Even as antiretroviral drugs were quickly becoming available for all, many Africans were still dying in the 1981 strange style. So in 2002 I was asked by President George W. Bush to go to Africa to put together a proposal for a program to fight AIDS there. He was specific. He needed something that would offer both treatment and prevention. I spent most of that year putting together mathematical models to help us execute this assignment. We knew there would be a lot of questions, so we had to work out a procedure to determine things like cost, which countries to benefit and why and whether to focus more resources on prevention or treatment. We had to do a lot of consultations with people already doing something in these countries. When we came to Uganda, we consulted a researcher called Peter Mugyenyi. He already had a model for providing treatment where he had come up with a central core of treatment but with affiliated clinics to provide care on behalf of the center. We compared notes a lot which of course meant going back and forth, making presentations to president Bush until he accepted the proposal for making a contribution of $15 billion over five years. Our initial focus was to provide treatments to high prevalence countries.
One of the newest additions to the treatment plan in Uganda is a new combination drug – TLD that was launched in September but, already, in other African countries like Kenya it was abolished shortly after its introduction. In Botswana, studies have showed some evidence of it being harmful to pregnant women. This comes at a time when there’s talk of Africans being used as guinea pigs to test new medicines. What would be your views about this drug?
Dolutegravir is an intergrase inhibitor. It’s one of the best drugs being used around the world including in the U.S. in combination with Truvada and it’s just a good regimen. The World Health Organisation and other institutions have carefully looked at it and approved that it’s good. I am puzzled by those who think it’s not a good regimen.
One of the problems we have faced over the years and is not specific for Uganda is that whenever therapies are developed; especially by the western world to be used in the developing world, because of many years of history of oppression, there’s always lingering distrust. The only problem is that you have got to make sure that this distrust doesn’t get in the way of major benefits for the country. To say that they are being used as guinea pigs I would say is understandable but is just not true. One of the things one has to know is that all therapies that are proven elsewhere to be important is not taking advantage of the country that is helping.
You have been in the laboratory for 30 years trying to find an HIV vaccine. Why has it taken you so long to find an effective one?

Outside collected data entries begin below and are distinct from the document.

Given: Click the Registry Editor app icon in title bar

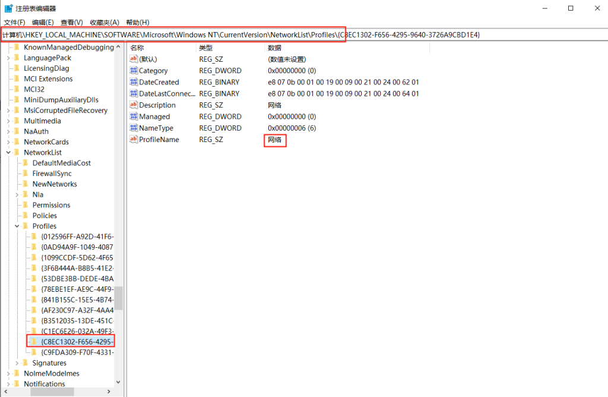Looking at the screenshot, I should tap(8, 8).
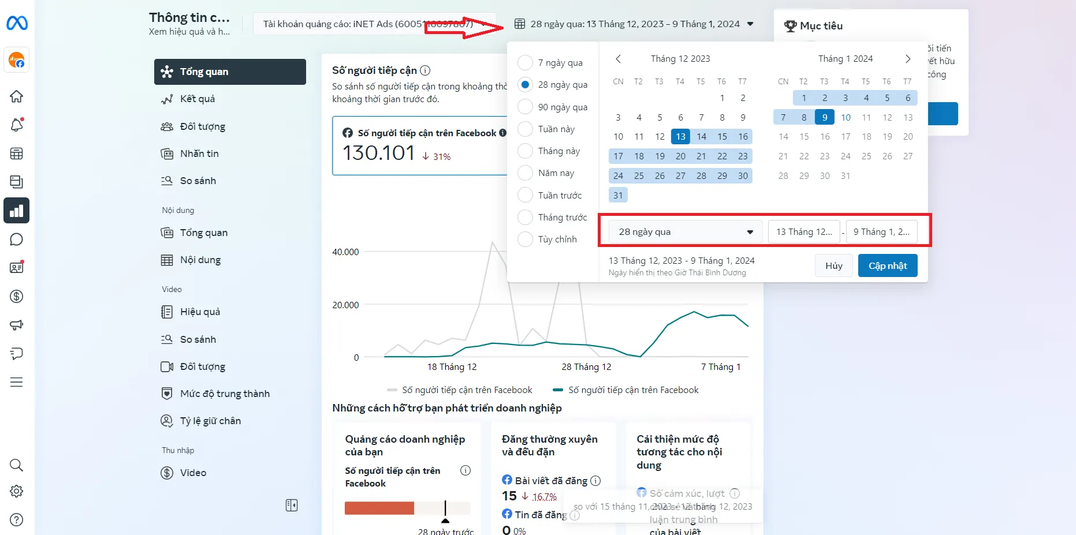Click the Insights bar chart icon
The height and width of the screenshot is (535, 1076).
[x=17, y=211]
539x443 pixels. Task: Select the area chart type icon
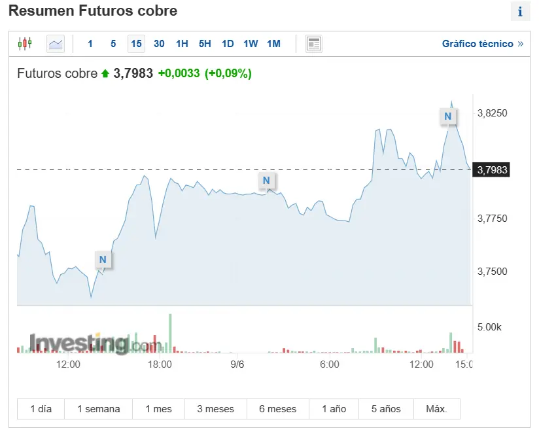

It’s a scientific problem. Vaccines for HIV are one of the most difficult scientific challenges that we have because of the following reasons. When you look at all the other vaccines that we have developed for hepatitis, polio, small pox or measles, what happens is that you use the natural infection as a proof of concept. So we know that whether you get infected with polio; that even though there is degree of morbidity and mortality, at the end of the day most of the people recover and they have an immune response that contains the virus. With HIV unfortunately, that’s not the case.